January 21, 2011

Bookmarks


     I used to have very few websites in my Bookmarks folder. Sites tended to either be visited daily, or just once, and I remembered the urls of the ones I frequented and simply typed them in. Then there was this Livejournal (yeah, I know) that gave tips about writing fantasy fiction. I had no interest in the fantasy genre, but the tips tended to center on characterization and setting and believability and stuff like that, and it was a good read. Then I stopped visiting that site for a while, and when I wanted to visit it again, I couldn’t remember the address. It took a good couple Google searches to relocate it, and then into my bookmarks folder it went. And I started bookmarking more stuff habitually. Today my bookmarks sprawl, downwards, outwards in folders, some sorted into categories (school, work, inspiration, music), some not. Books you read one at a time, so maybe you only need one bookmark, and it's static, the text never changes. I don't use physical bookmarks; when I stop reading, I try to mentally store the page number, then when I continue I flip through until the text stops being familiar. With websites, the content is dynamic, and scattered, and non-linear; a book you can point and say, yesterday I read chapters 3 to 6 and right now I'm up to page 227, but it's not so easy to retrace the reading you do in your daily internet surfing.

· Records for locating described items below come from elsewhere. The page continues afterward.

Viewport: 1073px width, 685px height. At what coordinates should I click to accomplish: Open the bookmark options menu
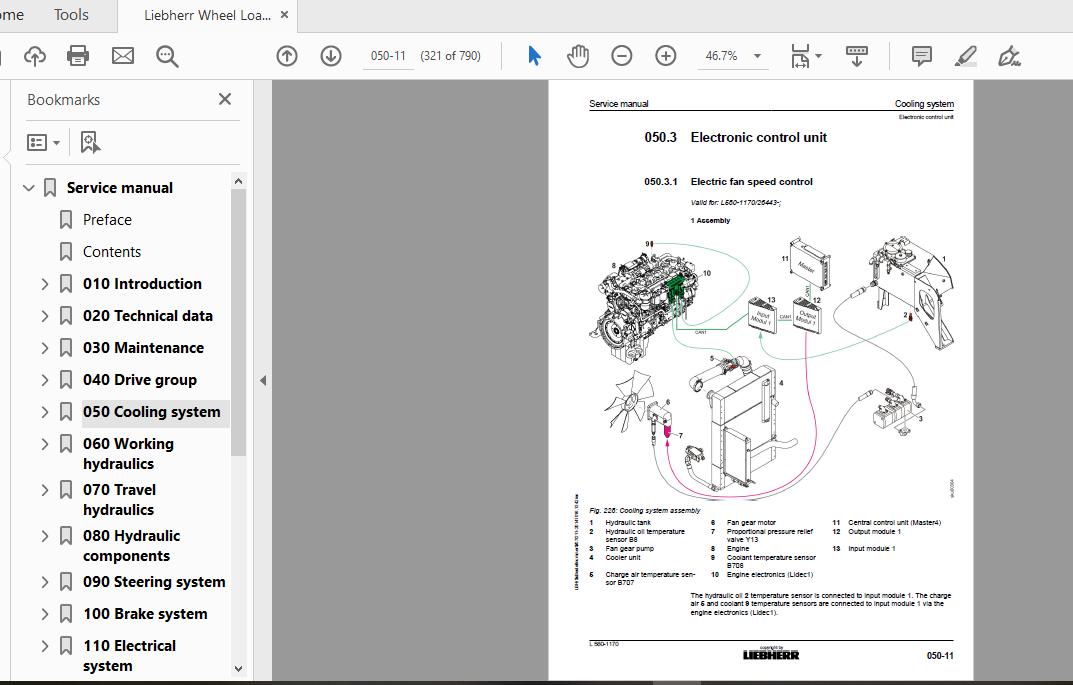(43, 142)
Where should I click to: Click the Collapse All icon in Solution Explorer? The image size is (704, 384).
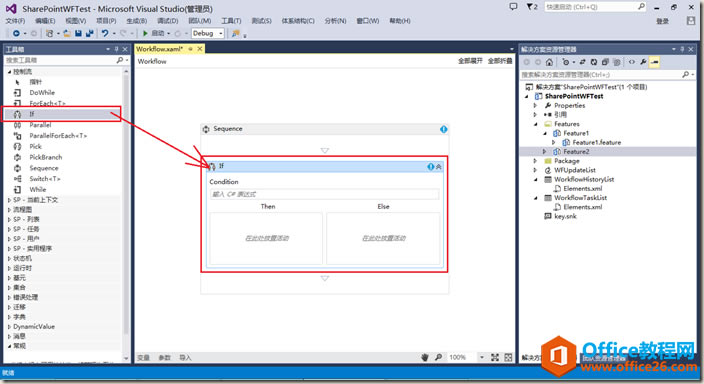(605, 62)
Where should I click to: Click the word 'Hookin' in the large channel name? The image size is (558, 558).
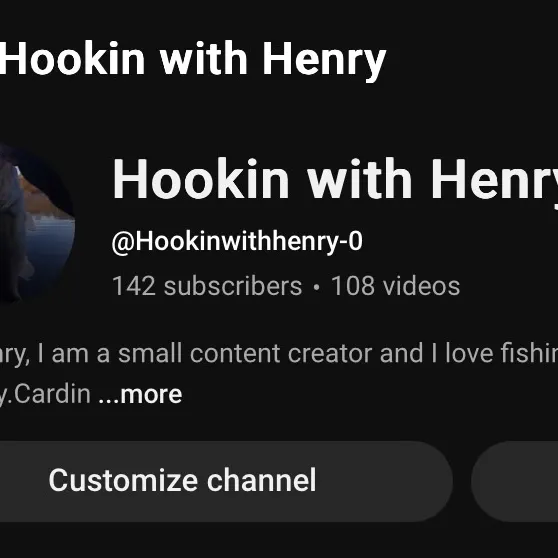[x=201, y=179]
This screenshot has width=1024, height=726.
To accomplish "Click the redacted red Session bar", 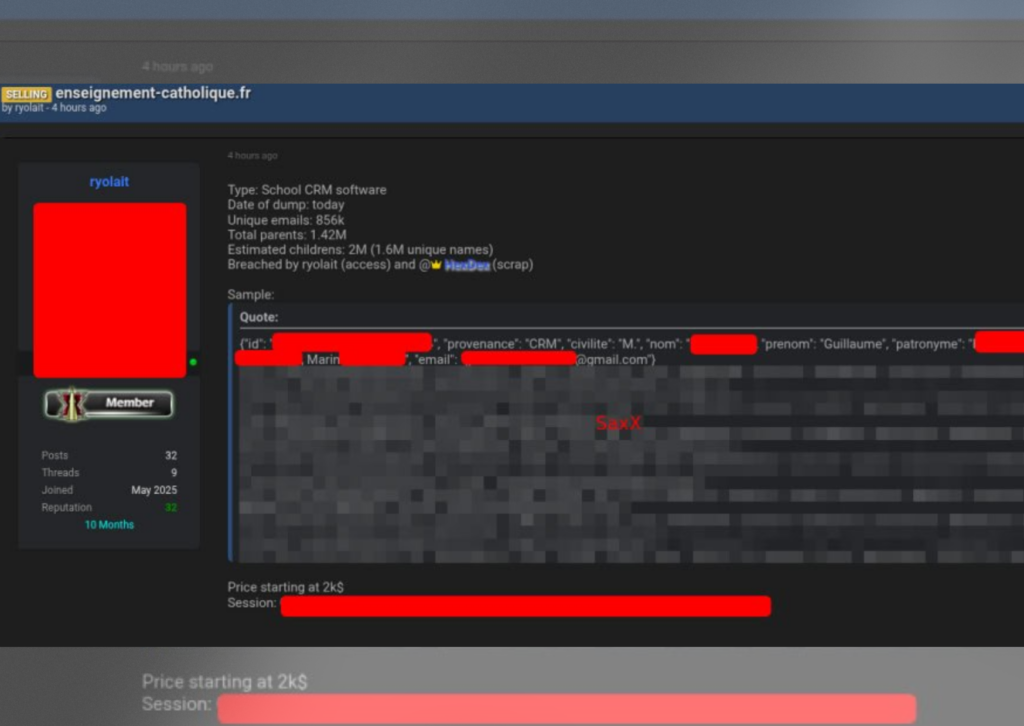I will coord(525,606).
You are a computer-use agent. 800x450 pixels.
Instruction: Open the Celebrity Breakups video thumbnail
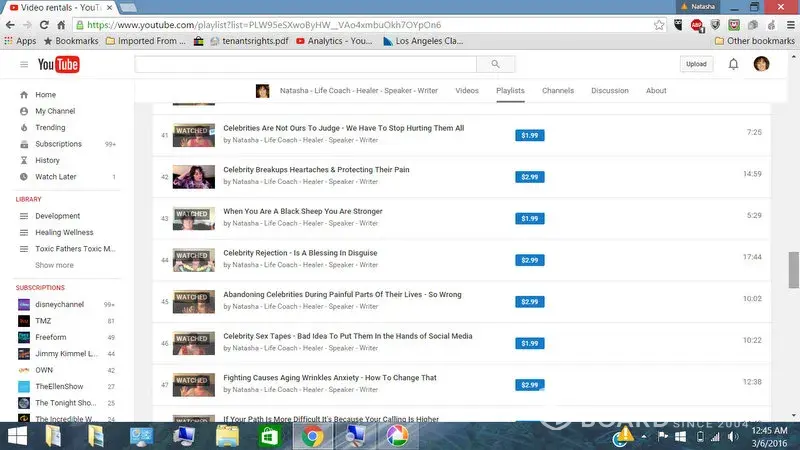[194, 176]
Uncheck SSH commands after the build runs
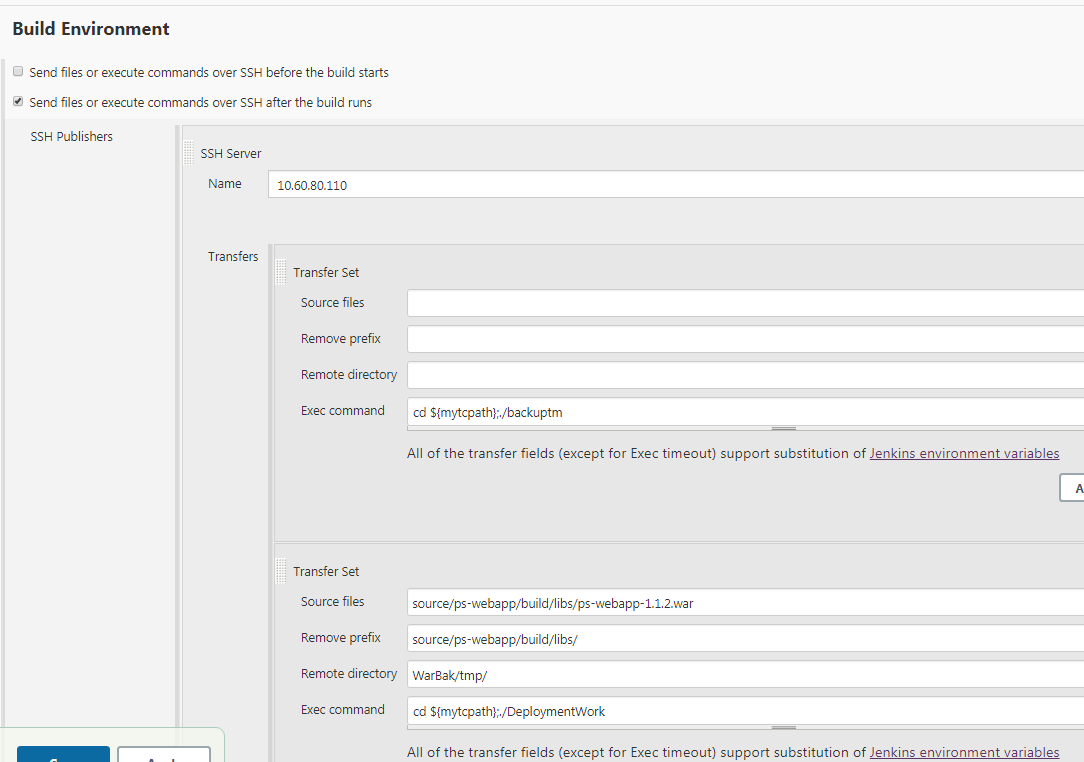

     People used to write articles about the corrupting influence of television, about a generation raised on passive and mindless and violent entertainment, instead of good solid parenting. Now that the internet has replaced TV as the dominant western entertainment medium for many, the passivity issue has been dropped, and now it’s an issue of how far down the rabbit hole your kids are. What types of sites are they’re seeing without YOUR knowledge? What influences are they getting? It’s harder to tell than it used to be, unregulated by daily timeslots. Just think about how many sites you can visit in 30 minutes, how many TVtropes or Wikipedia or Reddit or Snopes articles you can read through! The internet is making us consume more in terms of sheer text than ever before, but the text is spread out across different sources, some of it perhaps misspelled, some of it perhaps less meaningful. But I would think that the amount of text which we consume every single day far surpasses that of which was common if we were living a century earlier, even if much of it is less sorted, less organized, and less utilitarian. However else the internet may or may not fragment us, it certainly fragments our influences. We used to be able to look to a bookshelf for our inspiration and our knowledge, but now the internet is fulfilling that role more and more. Now, the amount of text that makes up just the URLs of the websites we visit each day might exceed the text we read from books. So that’s why I started bookmarking both sites I visited frequently, and also sites I found interesting or informative. It’s also why I started writing down the titles of the books I read.

     On the internet, our identities are boiled down to a profile page: a collection of interests, hobbies, favourite quotes, and the connections we have with other people. But that’s also sort of how we define ourselves: a collection of hopes and fears, the adjectives with which we try to embody, the different identities we align ourselves with, the people we know, where we are, where we want to be, and where we were. It’s important that we place markers to commemorate how we got to where we are, because that’s how we understand ourselves.

     Now I think I'm gonna reorganize my bookmarks.